Durante coletiva de imprensa, o secretário de Prêmios e Apostas do Ministério da Fazenda, Regis Duden, explicou que a iniciativa surgiu após a pasta identificar que 950 mil pessoas solicitaram a exclusão de dados pessoais em alguma casa de apostas para evitar novas jogadas. Embora as empresas já sejam obrigadas a oferecer mecanismos de autoexclusão, cada pedido precisa ser feito individualmente — lacuna que a nova plataforma pretende resolver.
Com o novo sistema, bastará uma única solicitação usando login gov.br (contas prata ou ouro) para que todas as casas licenciadas no país bloqueiem o acesso do usuário. O cidadão deverá informar CPF, nome completo, data de nascimento, justificar o pedido e indicar o período de bloqueio, que pode variar de 1 a 12 meses ou ser indeterminado.

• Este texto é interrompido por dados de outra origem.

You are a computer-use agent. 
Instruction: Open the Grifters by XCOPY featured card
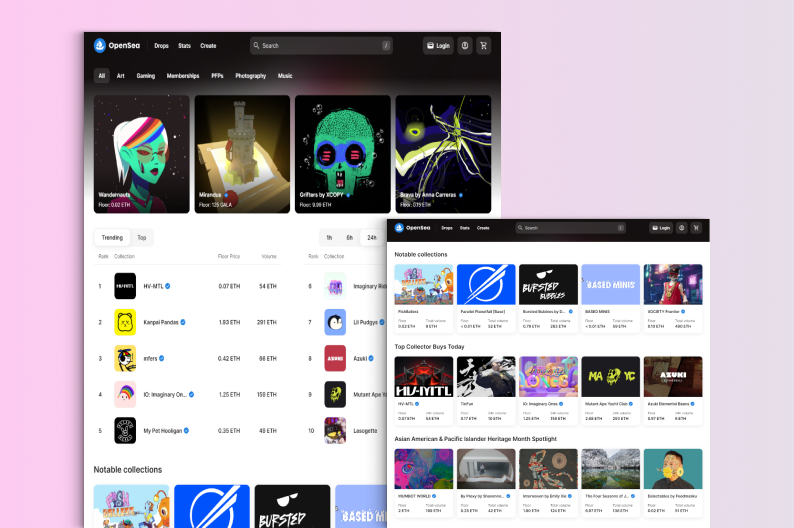342,154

Ao final, uma carta de registro será emitida.
Durante o período escolhido, o usuário não poderá abrir contas, depositar, apostar ou receber publicidade segmentada das operadoras legais. Desde outubro, beneficiários do Bolsa Família e do BPC já estão proibidos de apostar, por determinação do Supremo Tribunal Federal.

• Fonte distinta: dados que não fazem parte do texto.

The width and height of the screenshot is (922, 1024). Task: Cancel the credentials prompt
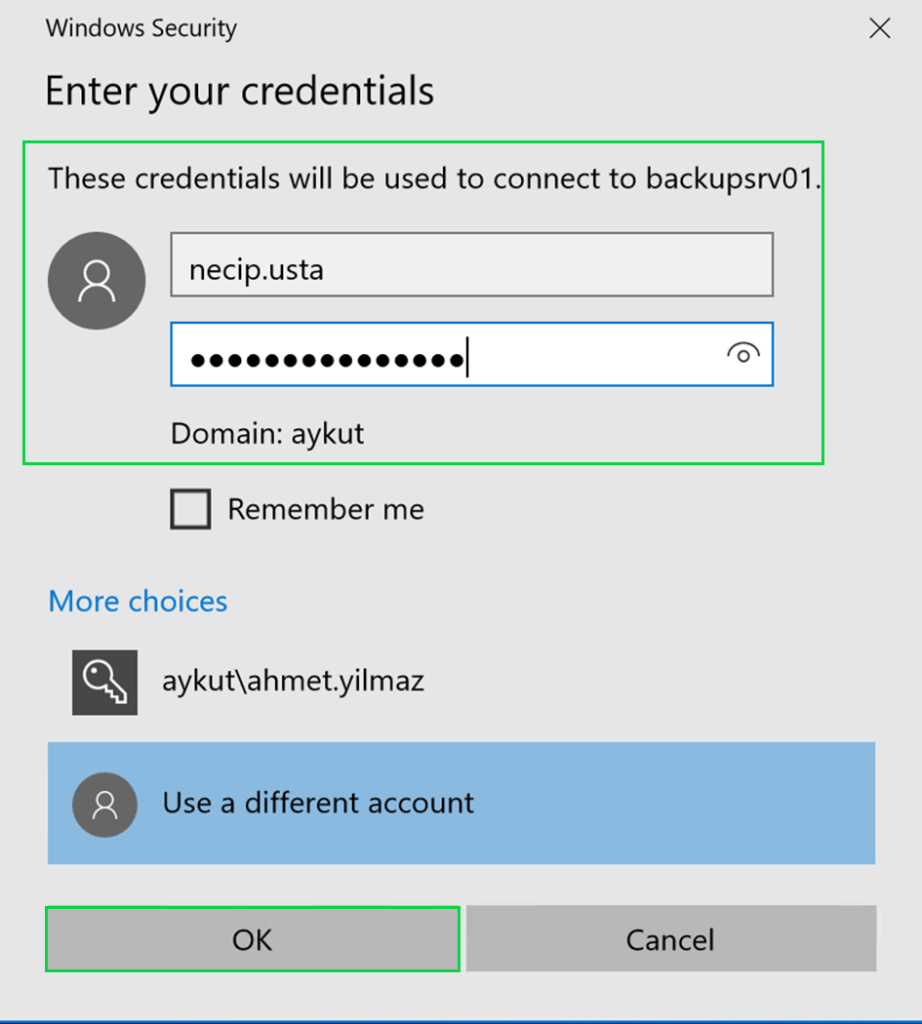(670, 939)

O Ministério da Saúde identificou os grupos mais suscetíveis ao vício em jogos: homens negros de 18 a 35 anos, pessoas em situação de estresse ou rupturas emocionais — como luto, separação, aposentadoria ou desemprego — além de indivíduos isolados ou sem rede de apoio.
Aumento de atendimentos no SUS
O acordo, válido por cinco anos, prevê a troca de informações entre os ministérios. Dados do governo apontam crescimento no número de atendimentos no SUS relacionados ao transtorno do jogo: foram 2.262 casos em 2023 contra 3.490 em 2024. Apenas no primeiro semestre deste ano, 1.951 pessoas buscaram ajuda por sintomas como irritabilidade ao parar de apostar, tentativas frustradas de controle e prejuízos pessoais, financeiros ou profissionais.

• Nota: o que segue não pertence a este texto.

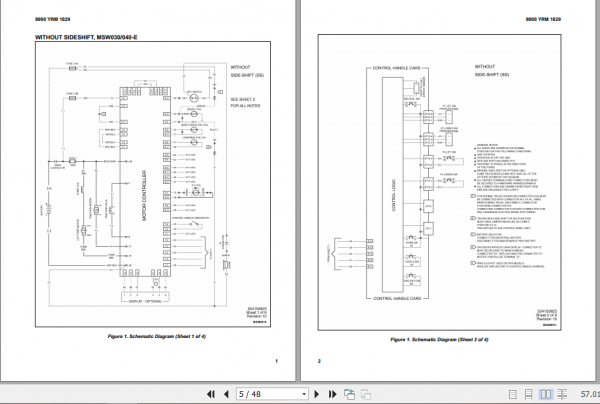The height and width of the screenshot is (404, 600).
Task: Switch to single page view
Action: pos(513,394)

Com as informações coletadas pela plataforma, o Ministério da Saúde criará um observatório para identificar situações de vulnerabilidade e subsidiar políticas públicas voltadas à prevenção e ao tratamento do vício em apostas.
Os Centros de Atenção Psicossocial (Caps) passarão a oferecer cuidados específicos para jogadores problemáticos e receberão capacitação por curso a distância. O SUS também prestará atendimento às pessoas que utilizarem o sistema de autoexclusão.
O acordo inclui ainda a criação do Observatório Brasil Saúde e Apostas Eletrônicas, oferta de teleatendimento em parceria com o Hospital Sírio-Libanês, capacitação das equipes da Rede de Atenção Psicossocial (RAPS) e o lançamento de um autoteste de saúde mental, disponível por WhatsApp, telefone 136 e no aplicativo Meu SUS Digital.
O governo também investirá R$ 12 milhões em pesquisas sobre saúde mental e jogos de apostas.